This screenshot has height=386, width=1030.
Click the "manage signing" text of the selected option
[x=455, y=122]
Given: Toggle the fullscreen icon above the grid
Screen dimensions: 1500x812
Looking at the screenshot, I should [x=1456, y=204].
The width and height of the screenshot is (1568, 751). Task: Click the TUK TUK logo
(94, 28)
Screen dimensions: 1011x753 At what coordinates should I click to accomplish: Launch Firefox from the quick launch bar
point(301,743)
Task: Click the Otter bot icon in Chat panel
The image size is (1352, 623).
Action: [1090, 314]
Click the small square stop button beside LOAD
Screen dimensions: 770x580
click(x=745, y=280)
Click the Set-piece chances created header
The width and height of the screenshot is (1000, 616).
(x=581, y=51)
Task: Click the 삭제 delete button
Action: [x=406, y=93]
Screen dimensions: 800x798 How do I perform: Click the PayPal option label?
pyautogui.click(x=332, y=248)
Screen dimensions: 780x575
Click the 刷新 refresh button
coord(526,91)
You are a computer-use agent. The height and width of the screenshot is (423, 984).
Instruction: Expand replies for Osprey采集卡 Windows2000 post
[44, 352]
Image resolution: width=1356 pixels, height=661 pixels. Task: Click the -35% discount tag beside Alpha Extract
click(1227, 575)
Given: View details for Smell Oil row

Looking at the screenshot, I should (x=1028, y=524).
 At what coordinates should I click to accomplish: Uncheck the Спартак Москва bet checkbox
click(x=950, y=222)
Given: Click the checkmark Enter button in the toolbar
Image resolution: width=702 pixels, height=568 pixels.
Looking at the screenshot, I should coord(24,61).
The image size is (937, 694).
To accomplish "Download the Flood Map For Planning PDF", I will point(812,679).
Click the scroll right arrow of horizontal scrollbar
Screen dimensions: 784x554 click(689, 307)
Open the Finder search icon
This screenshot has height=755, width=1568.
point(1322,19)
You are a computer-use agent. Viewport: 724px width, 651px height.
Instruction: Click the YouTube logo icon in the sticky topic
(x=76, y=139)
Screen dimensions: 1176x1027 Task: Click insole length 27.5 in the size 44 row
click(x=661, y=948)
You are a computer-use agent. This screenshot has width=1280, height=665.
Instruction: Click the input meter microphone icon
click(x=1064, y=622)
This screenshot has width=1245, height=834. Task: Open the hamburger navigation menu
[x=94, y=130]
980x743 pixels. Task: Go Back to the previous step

• _TASK DESCRIPTION_: With nothing left out, output the whole listing exactly.

• _RESPONSE_:
This screenshot has height=386, width=1030.
Click the "manage signing" text of the selected option
[x=455, y=122]
Given: Toggle the fullscreen icon above the grid
Screen dimensions: 1500x812
Looking at the screenshot, I should [x=1456, y=204].
The width and height of the screenshot is (1568, 751). Task: Click the TUK TUK logo
(94, 28)
Screen dimensions: 1011x753 At what coordinates should I click to accomplish: Launch Firefox from the quick launch bar
point(301,743)
Task: Click the Otter bot icon in Chat panel
The image size is (1352, 623).
Action: [1090, 314]
Click the small square stop button beside LOAD
Screen dimensions: 770x580
click(x=745, y=280)
Click the Set-piece chances created header
The width and height of the screenshot is (1000, 616).
(x=581, y=51)
Task: Click the 삭제 delete button
Action: [x=406, y=93]
Screen dimensions: 800x798 How do I perform: Click the PayPal option label?
pyautogui.click(x=332, y=248)
Screen dimensions: 780x575
Click the 刷新 refresh button
coord(526,91)
You are a computer-use agent. The height and width of the screenshot is (423, 984).
Instruction: Expand replies for Osprey采集卡 Windows2000 post
[44, 352]
Image resolution: width=1356 pixels, height=661 pixels. Task: Click the -35% discount tag beside Alpha Extract
click(1227, 575)
Given: View details for Smell Oil row

Looking at the screenshot, I should (x=1028, y=524).
 At what coordinates should I click to accomplish: Uncheck the Спартак Москва bet checkbox
click(x=950, y=222)
Given: Click the checkmark Enter button in the toolbar
Image resolution: width=702 pixels, height=568 pixels.
Looking at the screenshot, I should coord(24,61).
The image size is (937, 694).
To accomplish "Download the Flood Map For Planning PDF", I will point(812,679).
Click the scroll right arrow of horizontal scrollbar
Screen dimensions: 784x554 click(689, 307)
Open the Finder search icon
This screenshot has height=755, width=1568.
point(1322,19)
You are a computer-use agent. Viewport: 724px width, 651px height.
Instruction: Click the YouTube logo icon in the sticky topic
(x=76, y=139)
Screen dimensions: 1176x1027 Task: Click insole length 27.5 in the size 44 row
click(x=661, y=948)
You are a computer-use agent. This screenshot has width=1280, height=665.
Instruction: Click the input meter microphone icon
click(x=1064, y=622)
This screenshot has width=1245, height=834. Task: Open the hamburger navigation menu
[x=94, y=130]
980x743 pixels. Task: Go Back to the previous step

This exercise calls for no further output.